The Finch Formerly Known As Gold

6 May 2003

Share and share alike

Kevin Aylward explains the popularity of P2P file sharing in terms even a record executive can understand:

The P2P services flourish because there is no good way to get a legal compilation of songs you want from the record industry!

Still, sharing of copyrighted files is illegal, and the music industry has been making noises about hacking into people's computers, a maneuver worthy of the Mafia except, of course, that the Mob would never telegraph its blows in this manner. Aylward approaches this from another angle: what if we allow them to check our computers for illicit files, in exchange for a piece of the action?
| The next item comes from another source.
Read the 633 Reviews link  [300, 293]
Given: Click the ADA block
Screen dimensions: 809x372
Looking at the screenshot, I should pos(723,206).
Seriously. Here's his example:

Say, for example, that I "steal" 50 albums a year at a loss to the record industry of $750 per year. Keeping my PC copyright infringement free would lead me to spend some portion of that $750 dollar loss on actual recorded music. For this example let's say that by participating in the "program" I buy $250 worth of CD's that I would not have otherwise bought. At this point the record industry has made incremental revenue gains of $250 with the added benefit that I cannot share the music with millions of my closest friends. Forrester estimates the record companies [lose] $3.1 billion dollars a year to 1 million or so users of P2P systems. In that case I would be costing them about $250 a month as an average user (sound a little high to me). So if the net benefit of my departure from the P2P field would be $3250 dollars a year, what would I really like from the record companies in return? How about a cut of the profits, by way of some free songs? The exact number and frequency are really not the point, market conditions and rational self interest will determine at what point I agree to "buy" the monitoring program. Is it one song a week, month, year? There are any number of levels that will satisfy various percentages of the P2P community.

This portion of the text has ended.